### ФРАГМЕНТ ДОКУМЕНТА
------------------------------
В иудейской пустыне
Шрифт:
Конечно от получ. "Островов" мы бы не отказались. У нас его нет. Что до издания его — то следует посмотреть его. Лично я всегда за "лит. мат-лы", но я не один.
Кстати, знаете ли, что наши "Материалы" не имеют копирайтов и т.д.? Не всех самиздат. авторов устраивает наша юридич. "форма" воспроизведения, многие хотели бы иметь "авторск. права"… Но наши "Материалы" зато — не помеха другим печатать и переопубликовывать не только сами тексты, но и "плоды" нашей эдиционной работы.
О Мартынове очень грустно. Я думал, что он сумеет договориться с властями. По ч. 2-ой это получить можно до пяти лет; а Вы в курсе, что именно ему вменяют?
Это мое первое письмо к Вам.
Ваш Гарик Суперфин…»
Выходит, в ноябре я уже приступил к подготовке ЛЕА для издания иерусалимским университетом.
Второе письмо Суперфина —
«Дорогой Юра!
как мне сказало непосредственное начальство, никаких гарантий издания "Островов" оно дать не может, пока этот сборник не будет здесь рассмотрен. И, право, было бы очень безответственно обещать и не сделать. Лучше так, как сказано. Будь сборник здесь и будь по-настоящему неграфоманский, я готов со своей стороны приложить старания, чтобы это печаталось. Если Вы можете это рассмотреть как нашу "заинтересованность", то ждем присылки "Островов".
------------------------------
### ИСХОДНЫЕ ДАННЫЕ
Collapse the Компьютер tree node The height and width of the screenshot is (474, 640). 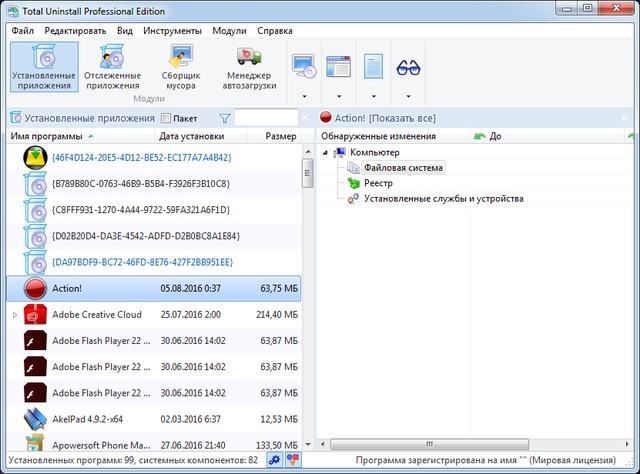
------------------------------
### ЗАДАНИЯ
1. Ответьте на вопросы по отрывку «В иудейской пустыне», помечая ответы так же:
(a) Есть ли у «Материалов» копирайты?
(b) Какой наибольший срок, по словам автора письма, можно получить по ч. 2-ой?
(c) Для издания каким учреждением в ноябре началась подготовка ЛЕА?
2. Выведите из отрывка «В иудейской пустыне» точный текст, начиная со слов «В иудейской пустыне» и далее до слов «письмо к Вам.» включительно.

### ОТВЕТЫ ПО ЗАДАНИЯМ
1.
(a) Нет, копирайтов у «Материалов» нет.
(b) До пяти лет.
(c) Иерусалимским университетом.

2.
В иудейской пустыне
Шрифт:
Конечно от получ. "Островов" мы бы не отказались. У нас его нет. Что до издания его — то следует посмотреть его. Лично я всегда за "лит. мат-лы", но я не один.
Кстати, знаете ли, что наши "Материалы" не имеют копирайтов и т.д.? Не всех самиздат. авторов устраивает наша юридич. "форма" воспроизведения, многие хотели бы иметь "авторск. права"… Но наши "Материалы" зато — не помеха другим печатать и переопубликовывать не только сами тексты, но и "плоды" нашей эдиционной работы.
О Мартынове очень грустно. Я думал, что он сумеет договориться с властями. По ч. 2-ой это получить можно до пяти лет; а Вы в курсе, что именно ему вменяют?
Это мое первое письмо к Вам.